ARTICLE:
## Begin
These DJs are anything but parochial in their musical approach; some of them strike a brilliant balance between their local inspirations and sounds from further ashore. It’s a subculture that transcends national borders and caters to universality. “I eventually want to make an album with lots of Pakistani samples. If Coke Studio could do what it did, I could try the same thing with electronic music too – fuse local influences into deep, melodic electronic rather than thumping party music,” said Talal Chaudhry. Perhaps this can help in merging different types of audiences together in a cultural sense, which currently isn’t possible outside the upper or middle class strata that the genre caters to in Lahore.
Electronic music has also reached the stages of bigger music events, which have helped in outlining the true potential of the various sounds and beats by attracting audiences and providing a much welcome boost to the current scene. “The other group to organize such events on a large scale besides us was Full Circle Corporate Marketing (FCCM), a conglomerate of professional event organizers who provided the people of Lahore with a series of sponsored parties with the focus on electro house, and who even brought in a few international artists in 2011,” said Imaad. FCCM is run Fahad Rehman (Carousell Events) and Salman Ali (Insomnia Events), and is responsible for successfully organizing three Ministry of Sound events while bringing renowned DJs such as Dutch record producer Sander Kleinenberg and Canadian DJ Sydney Blu to Lahore to play with local Pakistani DJs such as Bilal Brohi, DJ Barrister and Getafix. “Salman and Fahad have been involved in organizing a lot of private parties featuring local Pakistani DJs, and have been involved in the EDM scene since years before my team,” Hamza pointed out.
## End
CHALLENGE A: Write out the passage on Lahore's electronic music scene, starting at "These DJs are" and ending at "to in Lahore.".
CHALLENGE B: Summarize the passage on Lahore's electronic music scene in two sentences.
CHALLENGE C: Proceed with the passage on Lahore's electronic music scene from the point where it stops.

GIVEN ENTRIES:
## Begin
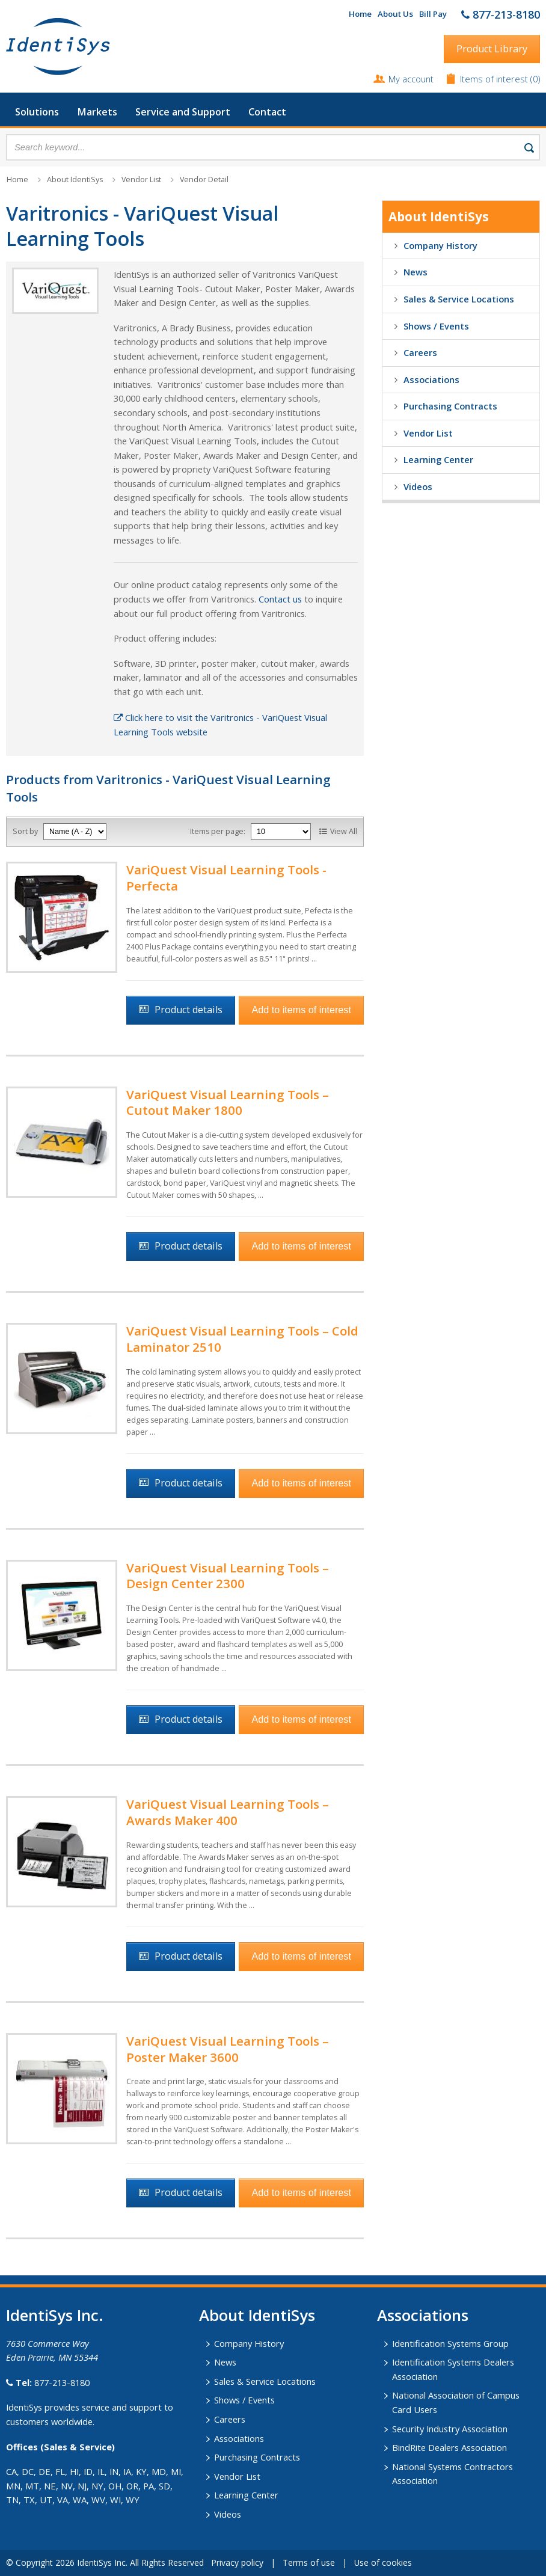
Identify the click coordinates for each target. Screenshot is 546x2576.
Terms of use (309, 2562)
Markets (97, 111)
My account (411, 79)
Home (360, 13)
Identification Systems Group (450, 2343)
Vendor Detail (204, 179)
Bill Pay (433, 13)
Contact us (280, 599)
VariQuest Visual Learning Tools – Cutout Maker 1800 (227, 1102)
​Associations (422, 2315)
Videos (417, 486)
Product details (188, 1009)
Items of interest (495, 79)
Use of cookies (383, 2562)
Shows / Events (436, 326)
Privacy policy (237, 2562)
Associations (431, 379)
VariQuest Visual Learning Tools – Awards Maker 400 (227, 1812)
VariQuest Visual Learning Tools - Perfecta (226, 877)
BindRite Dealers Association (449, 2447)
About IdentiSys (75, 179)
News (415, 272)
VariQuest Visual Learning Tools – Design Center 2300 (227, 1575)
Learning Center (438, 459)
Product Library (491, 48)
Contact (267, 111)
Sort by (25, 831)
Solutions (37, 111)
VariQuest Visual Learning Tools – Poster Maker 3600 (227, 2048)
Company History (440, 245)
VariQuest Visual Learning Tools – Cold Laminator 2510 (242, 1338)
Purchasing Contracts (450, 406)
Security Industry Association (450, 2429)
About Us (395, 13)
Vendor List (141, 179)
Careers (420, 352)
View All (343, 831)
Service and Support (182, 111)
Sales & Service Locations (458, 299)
## End
## Begin
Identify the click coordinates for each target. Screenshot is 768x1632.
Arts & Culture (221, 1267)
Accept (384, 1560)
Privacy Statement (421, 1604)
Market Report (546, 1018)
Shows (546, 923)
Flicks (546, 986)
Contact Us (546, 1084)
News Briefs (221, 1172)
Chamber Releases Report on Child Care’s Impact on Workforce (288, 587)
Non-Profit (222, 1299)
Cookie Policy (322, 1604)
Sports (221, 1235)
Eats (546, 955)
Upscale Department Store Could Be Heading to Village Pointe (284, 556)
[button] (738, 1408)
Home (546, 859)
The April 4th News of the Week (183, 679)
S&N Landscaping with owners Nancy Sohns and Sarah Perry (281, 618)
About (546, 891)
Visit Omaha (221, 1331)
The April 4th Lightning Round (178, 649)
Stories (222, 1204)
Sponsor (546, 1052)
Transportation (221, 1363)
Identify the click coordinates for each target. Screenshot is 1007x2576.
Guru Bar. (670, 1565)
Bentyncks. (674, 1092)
## End
## Begin
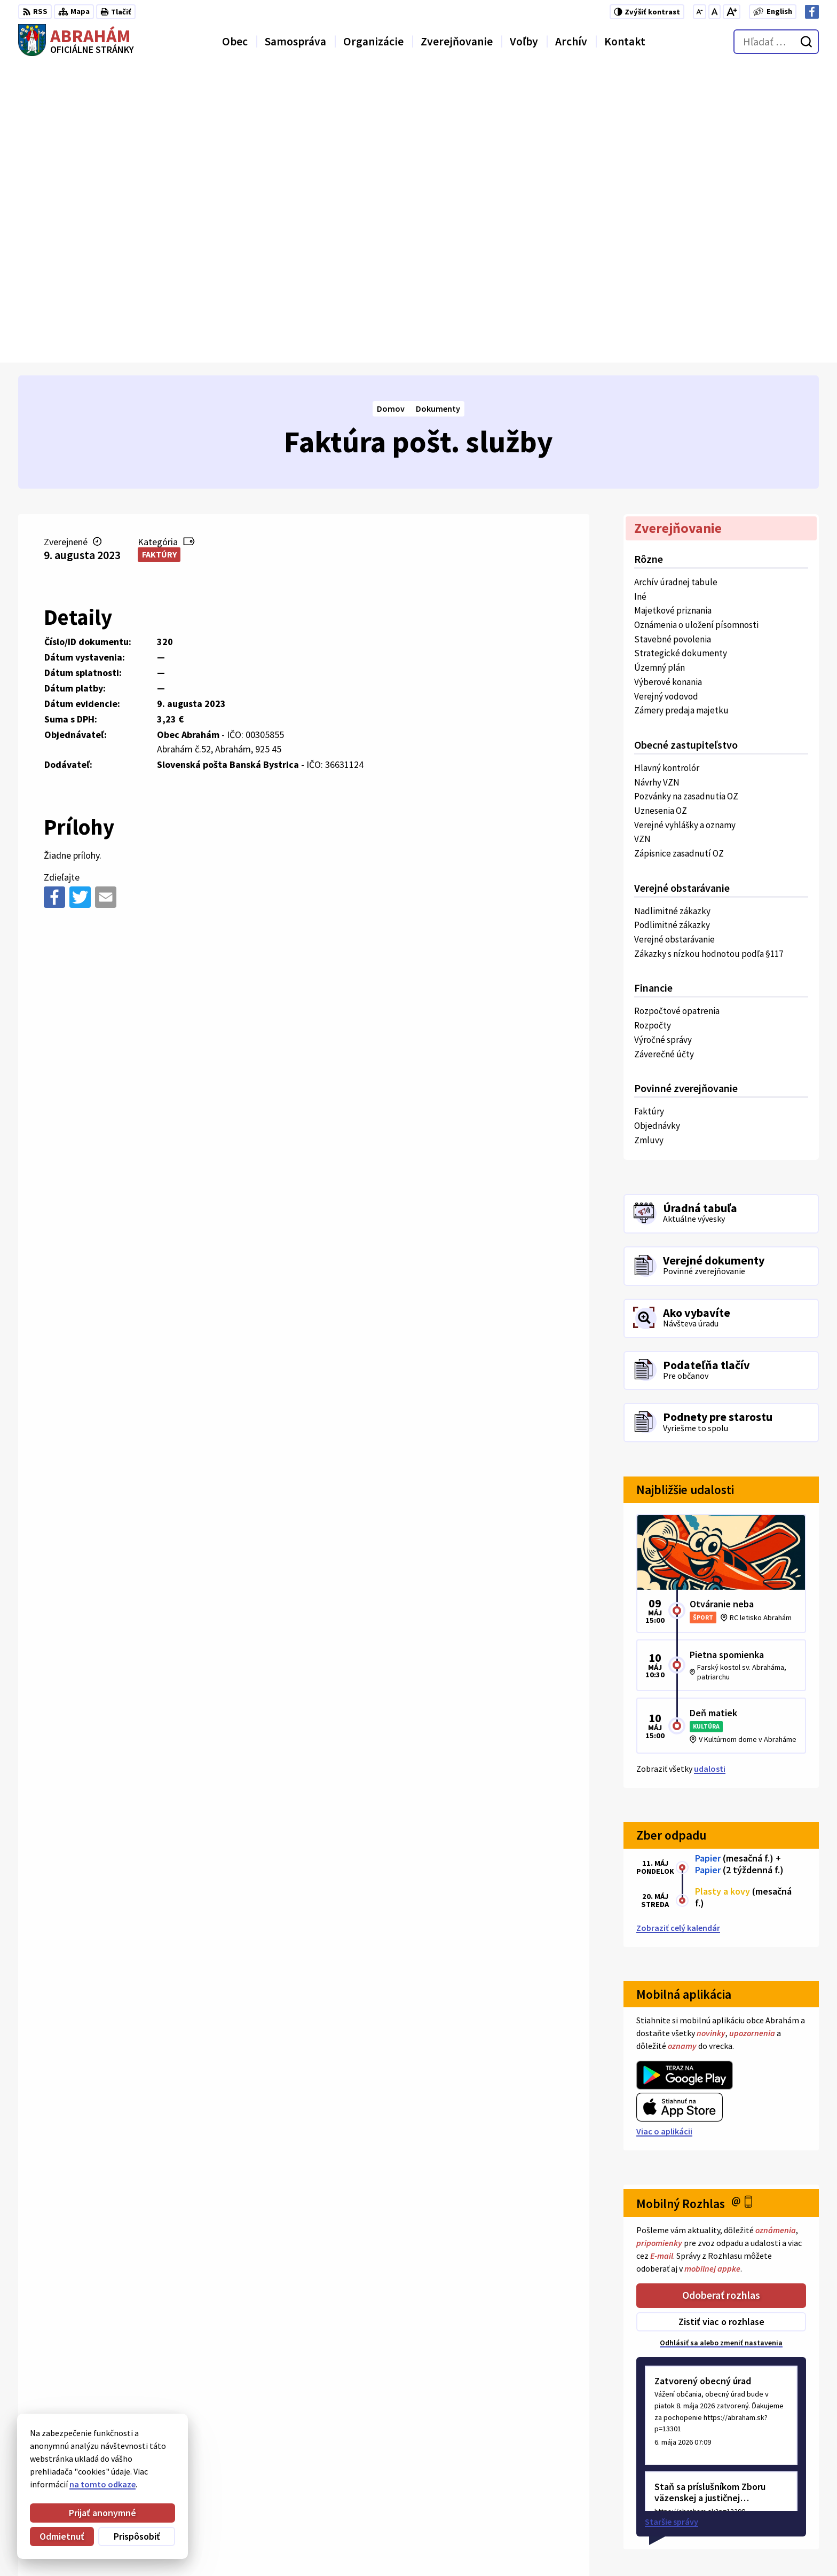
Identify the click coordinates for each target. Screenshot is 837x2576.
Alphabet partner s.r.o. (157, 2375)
## End
TASK RESPONSE A:
These DJs are anything but parochial in their musical approach; some of them strike a brilliant balance between their local inspirations and sounds from further ashore. It’s a subculture that transcends national borders and caters to universality. “I eventually want to make an album with lots of Pakistani samples. If Coke Studio could do what it did, I could try the same thing with electronic music too – fuse local influences into deep, melodic electronic rather than thumping party music,” said Talal Chaudhry. Perhaps this can help in merging different types of audiences together in a cultural sense, which currently isn’t possible outside the upper or middle class strata that the genre caters to in Lahore.

TASK RESPONSE B: The DJs described balance local inspirations with sounds from abroad, and Talal Chaudhry hopes to make an album that fuses Pakistani samples into deep, melodic electronic music. Electronic music has also reached larger events, where Full Circle Corporate Marketing staged sponsored electro house parties and three Ministry of Sound events and brought DJs such as Sander Kleinenberg and Sydney Blu to play alongside local Pakistani DJs.

TASK RESPONSE C:
“But a lot of people just attend raves because it’s the thing to do these days, without understanding the music,” said Imaad. “All these events have seen a rise in the ratio of music appreciators versus partygoers, but there’s still a long way to go. A lot of people do throng together to hear internationally acclaimed acts live but crowd control is always essential for all of us to maintain the quality of the gig itself, as well as to avoid police or excise agents.”
Another thing on the rise is the consumption of drugs associated with electronic music, such as MDMA, the iconic drug that makes it impossible to separate the history of electronic music from the listener’s drug of choice. The serotonin rush of the drug and house music beats go hand in hand – in order to analyze the development of the genre, the effect of the drug has to be taken into account.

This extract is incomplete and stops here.